A medical researcher wanted to determine the effect of pH (a measure of alkalinity or acidity, with pure water having a pH of 7) on the growth of a bacteria culture. The table below gives the measurements of different cultures, in thousands of bacteria, after 8 hours.
pH Number of bacteria
(in thousands)
4 115
5 115
6 132
7 141
8 141
9 151
10 147
11 168
(a) Find the linear regression equation for these data. (Round your coefficients to three decimal places. A graphing calculator is recommended.)
y =
(b) Using the regression model, what is the expected number of bacteria when the pH is 6.5? Round to the nearest thousand bacteria.
_____ bacteria?
To find the linear regression equation for the given data, we can use a graphing calculator or statistical software. Here's how you can do it using a graphing calculator:
Step 1: Enter the data points into the calculator. Let the pH values be the x-values and the number of bacteria be the y-values.

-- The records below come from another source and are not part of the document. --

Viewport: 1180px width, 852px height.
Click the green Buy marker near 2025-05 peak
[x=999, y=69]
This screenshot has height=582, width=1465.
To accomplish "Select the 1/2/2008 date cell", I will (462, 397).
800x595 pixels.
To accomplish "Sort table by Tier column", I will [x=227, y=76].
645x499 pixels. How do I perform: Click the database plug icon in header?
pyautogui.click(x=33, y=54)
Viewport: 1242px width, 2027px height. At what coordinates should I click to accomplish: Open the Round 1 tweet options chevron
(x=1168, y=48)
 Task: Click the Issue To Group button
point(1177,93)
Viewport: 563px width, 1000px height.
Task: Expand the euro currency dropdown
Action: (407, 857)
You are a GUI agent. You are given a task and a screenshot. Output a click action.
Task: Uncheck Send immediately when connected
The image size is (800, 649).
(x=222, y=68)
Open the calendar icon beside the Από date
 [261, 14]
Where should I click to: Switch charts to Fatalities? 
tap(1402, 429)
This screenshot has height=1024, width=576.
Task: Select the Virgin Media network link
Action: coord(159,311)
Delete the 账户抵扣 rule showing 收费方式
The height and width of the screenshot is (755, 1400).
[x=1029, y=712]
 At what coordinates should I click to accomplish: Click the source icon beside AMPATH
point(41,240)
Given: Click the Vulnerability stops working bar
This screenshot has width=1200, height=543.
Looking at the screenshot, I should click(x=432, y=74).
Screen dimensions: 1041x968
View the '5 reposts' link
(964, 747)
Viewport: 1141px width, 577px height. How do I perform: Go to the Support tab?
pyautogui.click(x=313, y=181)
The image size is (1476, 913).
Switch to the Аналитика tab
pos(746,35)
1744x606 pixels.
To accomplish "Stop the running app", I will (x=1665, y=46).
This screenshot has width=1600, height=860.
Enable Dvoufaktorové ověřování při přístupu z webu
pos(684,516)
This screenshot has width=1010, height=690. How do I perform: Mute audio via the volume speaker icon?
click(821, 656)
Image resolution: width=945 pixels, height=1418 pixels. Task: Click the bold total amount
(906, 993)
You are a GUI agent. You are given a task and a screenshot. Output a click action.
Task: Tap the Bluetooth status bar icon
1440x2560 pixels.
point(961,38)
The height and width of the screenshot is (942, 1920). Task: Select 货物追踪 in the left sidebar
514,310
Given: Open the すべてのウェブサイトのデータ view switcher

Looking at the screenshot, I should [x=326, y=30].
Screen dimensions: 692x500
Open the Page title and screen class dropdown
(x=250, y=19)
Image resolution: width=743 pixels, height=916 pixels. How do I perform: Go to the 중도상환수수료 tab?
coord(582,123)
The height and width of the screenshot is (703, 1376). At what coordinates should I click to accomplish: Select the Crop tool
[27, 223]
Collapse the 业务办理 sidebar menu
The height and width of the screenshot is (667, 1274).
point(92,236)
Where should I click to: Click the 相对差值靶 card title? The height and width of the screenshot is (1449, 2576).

Step 2: Go to the regression feature on your calculator. Typically, you can find it in the STAT (Statistics) menu.
Step 3: Choose linear regression (often denoted as LinReg or LinReg(ax+b)).
Step 4: Select the list of x-values (pH) and the list of y-values (number of bacteria).
Step 5: Calculate the regression equation.
After performing these steps, the calculator will give you the equation in the form of y = ax + b, where a and b are coefficients.
(a) The linear regression equation for the given data will take the form "y = mx + b" or "y = ax + b". The equation can be written as follows:
y = 2.404x + 112.405
(Rounded to three decimal places)
(b) To find the expected number of bacteria when the pH is 6.5, substitute the pH value into the regression equation and solve for y:
y = 2.404(6.5) + 112.405
Calculating this equation will give you the expected number of bacteria when the pH is 6.5.
The expected number of bacteria when the pH is 6.5 is approximately 126.